Written task:
Reproduce the letter about the preferred share purchase offer in full, word for word.

LIMESTONE BANCORP, INC.
2500 Eastpoint Parkway, Suite 103
Louisville, Kentucky 40223


June 25, 2018

 
Dear [Shareholder]:
 
By this letter, Limestone Bancorp, Inc. (the “Company”) is offering to purchase (the “Offer”) all of your issued and outstanding shares of the Company’s Non-Voting Non-Cumulative Perpetual Preferred Shares, Series E (“Series E Preferred”) and the Company’s Non-Voting Non-Cumulative Perpetual Preferred Shares, Series F (“Series F Preferred”), at a price of $564.70 per share of Series E Preferred and $1.00 per share of Series F Preferred.  Currently, 6,198 shares of Series E Preferred are outstanding and 4,304 shares of Series F Preferred are outstanding.
 
The purchase price for the Series E Preferred and Series F Preferred has been determined by a special committee of our Board of Directors after consultation with the Company’s independent financial advisor. The Board of Directors makes no representation concerning the value of the shares of Series E Preferred and Series F Preferred or the fairness of the Offer and you are encouraged to consult your own personal business, investment, legal, tax and accounting advisors regarding the Offer.

Data shown:

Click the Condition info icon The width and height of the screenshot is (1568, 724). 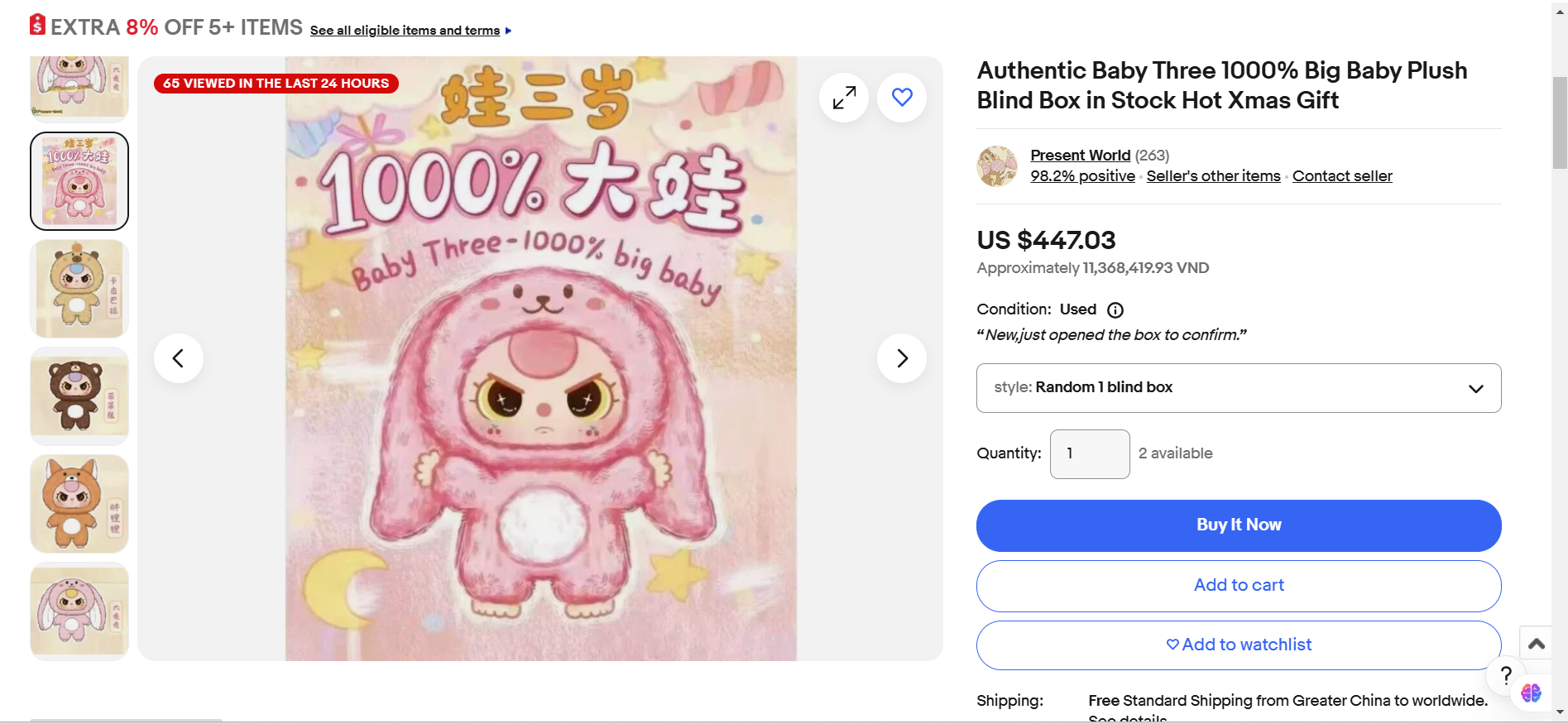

Exercise solution:
LIMESTONE BANCORP, INC.
2500 Eastpoint Parkway, Suite 103
Louisville, Kentucky 40223


June 25, 2018

 
Dear [Shareholder]:
 
By this letter, Limestone Bancorp, Inc. (the “Company”) is offering to purchase (the “Offer”) all of your issued and outstanding shares of the Company’s Non-Voting Non-Cumulative Perpetual Preferred Shares, Series E (“Series E Preferred”) and the Company’s Non-Voting Non-Cumulative Perpetual Preferred Shares, Series F (“Series F Preferred”), at a price of $564.70 per share of Series E Preferred and $1.00 per share of Series F Preferred.  Currently, 6,198 shares of Series E Preferred are outstanding and 4,304 shares of Series F Preferred are outstanding.
 
The purchase price for the Series E Preferred and Series F Preferred has been determined by a special committee of our Board of Directors after consultation with the Company’s independent financial advisor. The Board of Directors makes no representation concerning the value of the shares of Series E Preferred and Series F Preferred or the fairness of the Offer and you are encouraged to consult your own personal business, investment, legal, tax and accounting advisors regarding the Offer.